» Texto proporcionado:

Se suele citar el amor como un tema clásico de la literatura y del cine. Pero no es el amor lo que suelen reflejar novelas y películas, sino el momento efervescente del enamoramiento. Las legendarias mariposas estomacales. Sin embargo, la ciencia muestra que esta etapa de ardor tan grata a escritores y cineastas constituye un chispazo que, cual fuego de San Telmo, refulge enérgico para de inmediato desvanecerse. El Pew Research Center detectó que la mayoría de parejas se dicen aburridas e infelices a los tres años de su comienzo. Helen Fisher, autora de Anatomy of Love, concluye que esa etapa de euforia y candidez suele durar entre seis meses y dos años. Un estudio publicado el pasado año en Frontiers in Psychology halló que las parejas tienden a abandonar esa primera etapa de exaltación en seis meses. La ciencia parece dar la razón a la sarcástica Fran Lebowitz, que solía afirmar que «si puedes estar enamorado más de un año, es que tienes algo gordo entre manos».
La literatura y el cine han gustado también de reflejar el extremo opuesto al enamoramiento: la descomposición de lo que un día fue un sentimiento caluroso; cómo lo que antaño fue una carne palpitante se transforma en carroña maloliente. Con cuán punzante maestría lo cuenta Kareishi en Intimidad. Con nórdica frialdad lo relata Per Petterson en Hombres en mi situación. La fascinación de Hollywood por los enamoramientos rabiosos es solo comparable a la que profesa a los desamores virulentos, desde Kramer contra Kramer hasta las más recientes Historia de un matrimonio o Revolutionary Road. Se permite hacer mofa del tema en La guerra de los Rose. También Bergman abordó la cuestión en la extraordinaria Secretos de un matrimonio.

» Listado mostrado:

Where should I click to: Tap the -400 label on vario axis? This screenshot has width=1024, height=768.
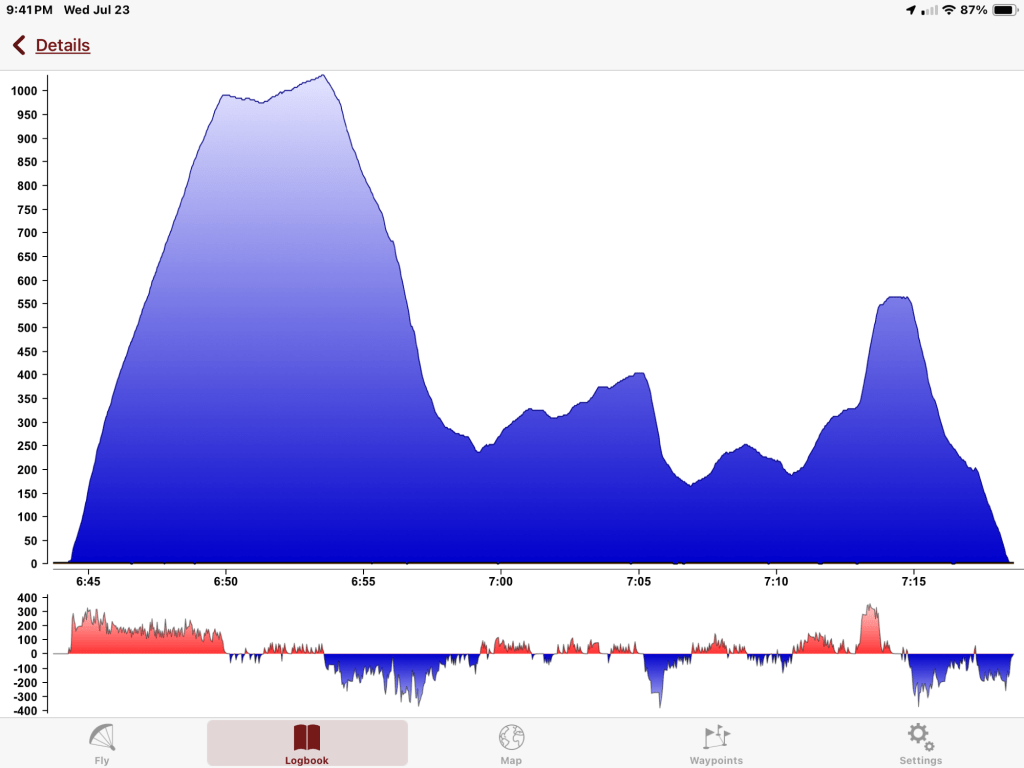tap(22, 711)
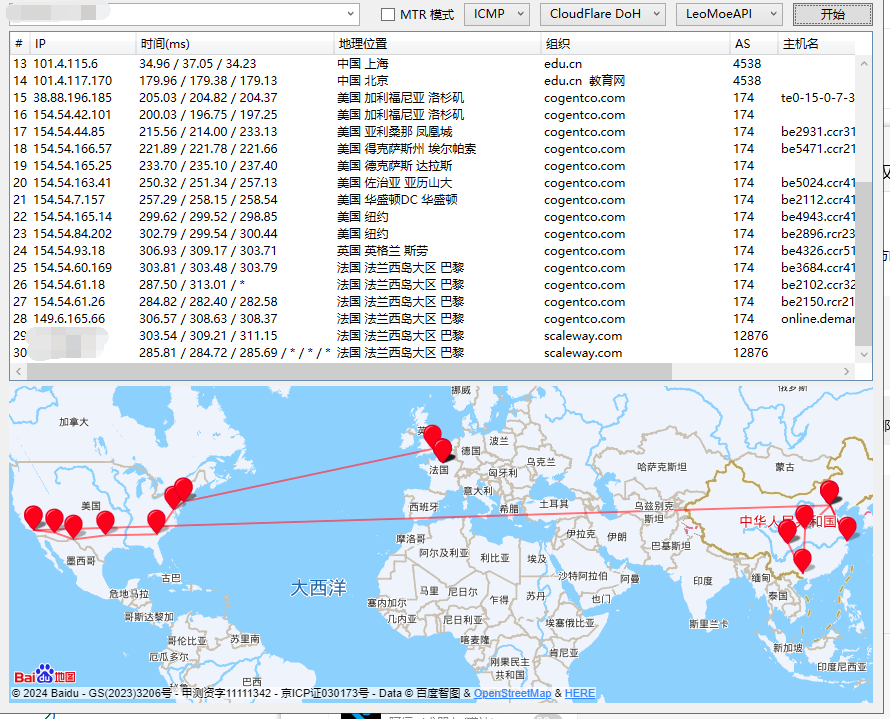Image resolution: width=890 pixels, height=719 pixels.
Task: Enable the MTR 模式 checkbox
Action: click(389, 15)
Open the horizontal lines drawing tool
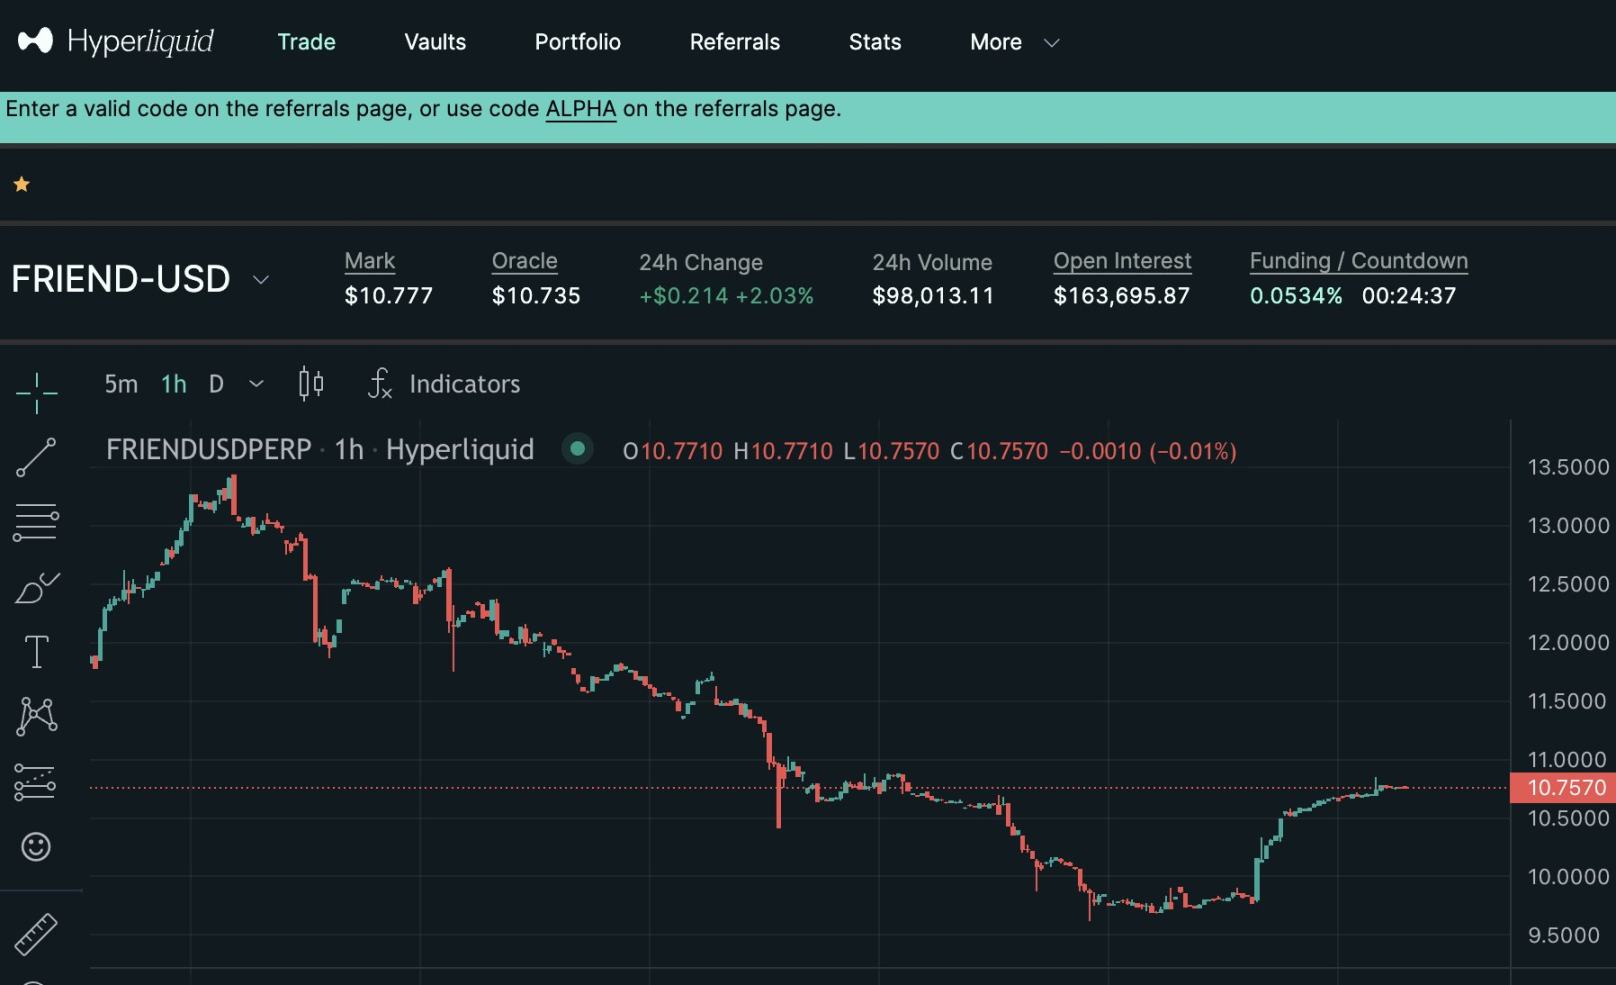This screenshot has height=985, width=1616. 37,522
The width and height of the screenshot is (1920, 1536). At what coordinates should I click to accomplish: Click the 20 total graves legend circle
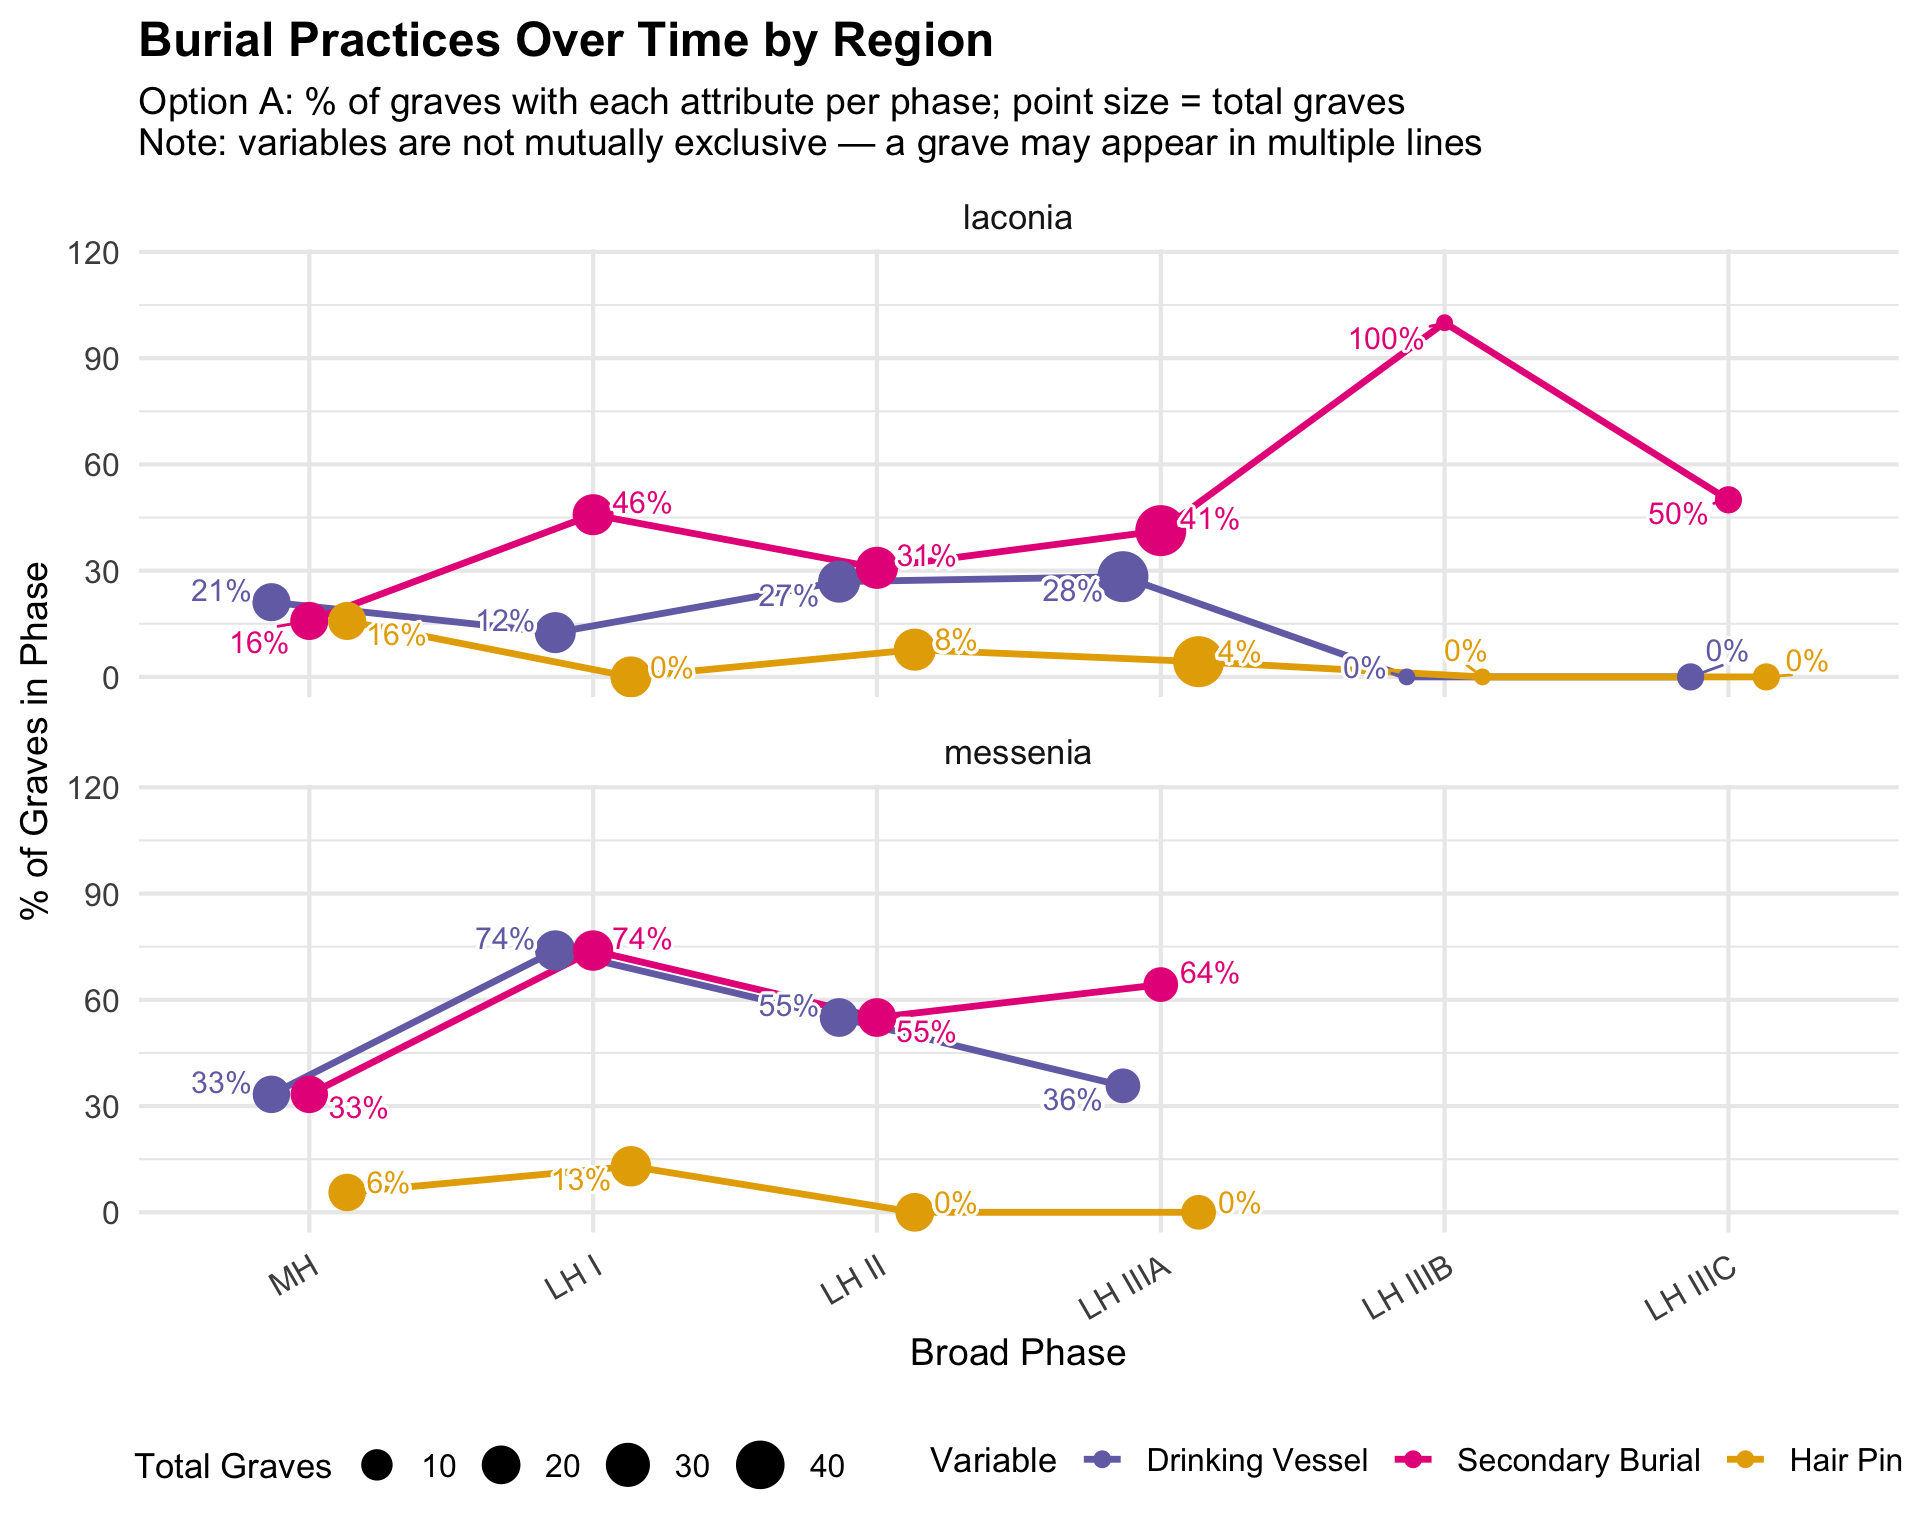coord(501,1466)
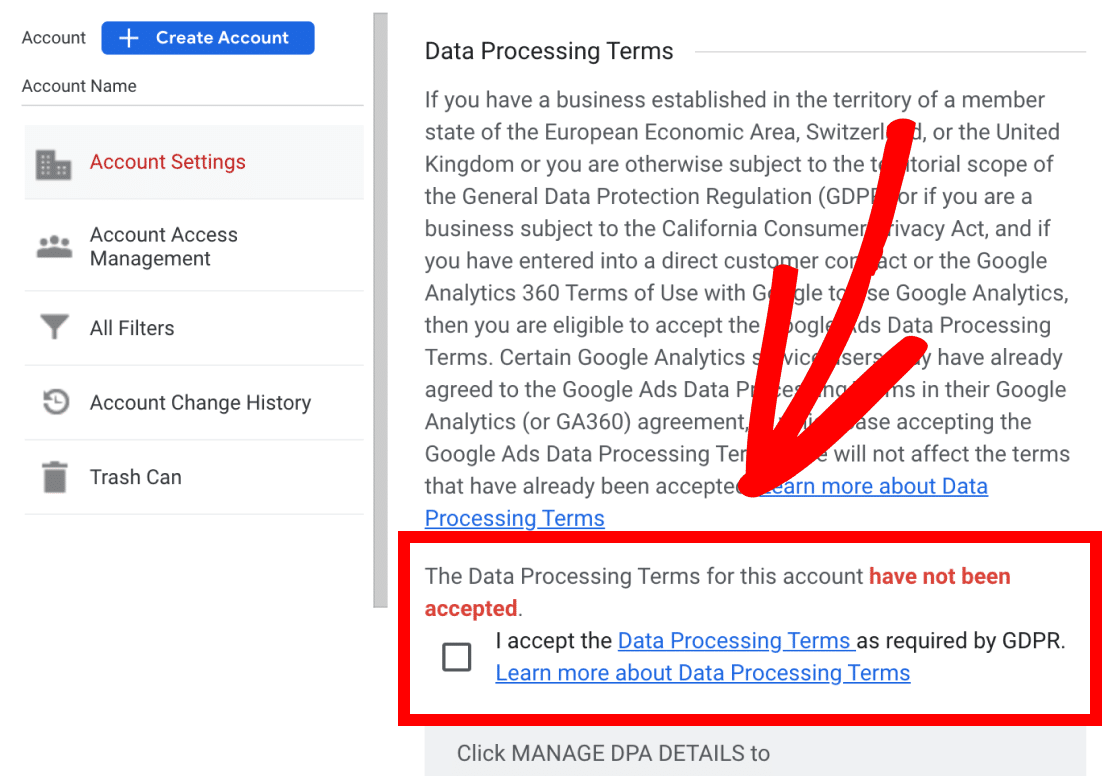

» Qué escribir: Escribe el tramo siguiente del texto sobre el enamoramiento y el desamor en la literatura y el cine, a partir de su última oración. El listado no interviene para nada en esto.

» Resultado del ejercicio:
Lo que no se ha considerado digno de la literatura o el cine es ese momento en que se aquieta la pasión inicial y, a trompicones, se consolida la relación. Porque tras el relámpago inicial sobreviene inevitablemente la decepción: el otro nunca es como uno ha creído, como uno ha esperado. Llega el momento de reajustar expectativas, de acomodarse a la realidad y abandonar ensoñaciones. No se puede acusar a literatos y cineastas de no haber dirigido su foco a ese rincón: es vulgar, sórdido a menudo; no es escenario de heroísmos, todo acontecimiento es aquí pedestre y falto de glamur. Y, sin embargo, la construcción de una relación madura, la preservación del amor ante la inclemente arremetida del tiempo y del tedio constituye una labor hercúlea. Eso es lo que supo ver Richard Linklater y lo que supo trasladar a la pantalla en la conocida como Trilogía Antes: Antes del amanecer (1995), Antes del atardecer (2004), Antes del anochecer (2013).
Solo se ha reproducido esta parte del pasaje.